For ease of expression, the more volatile and the less volatile components are commonly referred to as the light key (LK) and the heavy key (HK), respectively. Using that terminology, the above equation may be expressed as:

$\ N = \frac{\log \, \bigg[ \Big(\frac{LK_d}{HK_d}\Big)\Big(\frac{HK_b}{LK_b} \Big) \bigg]}{\log \, \alpha_{avg}}$

or also:

$\ N = \frac{\log \, \bigg[ \Big(\frac{LK_d}{1-LK_d}\Big)\Big(\frac{1-LK_b}{LK_b} \Big) \bigg]}{\log \, \alpha_{avg}}$

If the relative volatility of the light key to the heavy key is constant from the column top to the column bottom, then $\alpha_{avg.}$ is simply $\alpha$. If the relative volatility is not constant from top to bottom of the column, then the following approximation may be used:

$\alpha_{avg.} = \sqrt {(\alpha_t)(\alpha_b)}$

where:
- $\alpha_t$ is the relative volatility of light key to heavy key at top of column,
- $\alpha_b$ is the relative volatility of light key to heavy key at bottom of column.
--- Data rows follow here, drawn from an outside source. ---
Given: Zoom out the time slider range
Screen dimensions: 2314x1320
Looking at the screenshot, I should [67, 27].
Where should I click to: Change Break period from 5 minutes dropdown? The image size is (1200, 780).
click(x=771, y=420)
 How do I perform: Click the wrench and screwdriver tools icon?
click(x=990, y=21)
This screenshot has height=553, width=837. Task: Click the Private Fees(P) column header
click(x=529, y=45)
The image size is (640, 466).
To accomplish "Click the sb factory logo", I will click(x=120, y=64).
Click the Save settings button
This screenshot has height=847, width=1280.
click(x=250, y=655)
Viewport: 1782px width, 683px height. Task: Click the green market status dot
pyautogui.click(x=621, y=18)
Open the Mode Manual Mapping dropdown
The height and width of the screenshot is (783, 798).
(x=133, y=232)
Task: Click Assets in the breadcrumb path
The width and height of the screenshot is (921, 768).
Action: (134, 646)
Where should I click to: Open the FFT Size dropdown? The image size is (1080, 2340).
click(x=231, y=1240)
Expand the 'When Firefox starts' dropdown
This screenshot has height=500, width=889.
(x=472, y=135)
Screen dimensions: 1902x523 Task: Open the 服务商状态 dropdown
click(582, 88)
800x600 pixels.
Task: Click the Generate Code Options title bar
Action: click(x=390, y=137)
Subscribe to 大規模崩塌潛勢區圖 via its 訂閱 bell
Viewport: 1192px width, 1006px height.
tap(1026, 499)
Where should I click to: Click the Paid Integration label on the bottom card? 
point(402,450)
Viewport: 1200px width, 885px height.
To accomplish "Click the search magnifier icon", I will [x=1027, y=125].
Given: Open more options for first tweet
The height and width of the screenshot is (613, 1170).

The above forms of the Fenske equation can be modified for use in the total reflux distillation of multi-component feeds. It is also helpful in solving liquid–liquid extraction problems, because an extraction system can also be represented as a series of equilibrium stages and relative solubility can be substituted for relative volatility.

==Another form of the Fenske equation==

A derivation of another form of the Fenske equation for use in gas chromatography is available on the U.S. Naval Academy's web site. Using Raoult's law and Dalton's Law for a series of condensation and evaporation cycles (i.e., equilibrium stages), the following form of the Fenske equation is obtained:

$\ \frac{Z_a}{Z_b} = \frac{X_a}{X_b} \left (\frac{P^0_a}{P^0_b} \right) ^N$

where:
- $N$  is the number of equilibrium stages,
- $Z_n$  is the mole fraction of component n in the vapor phase,
- $X_n$  is the mole fraction of component n in the liquid phase,
- ${P^0_n}$  is the vapor pressure of pure component n.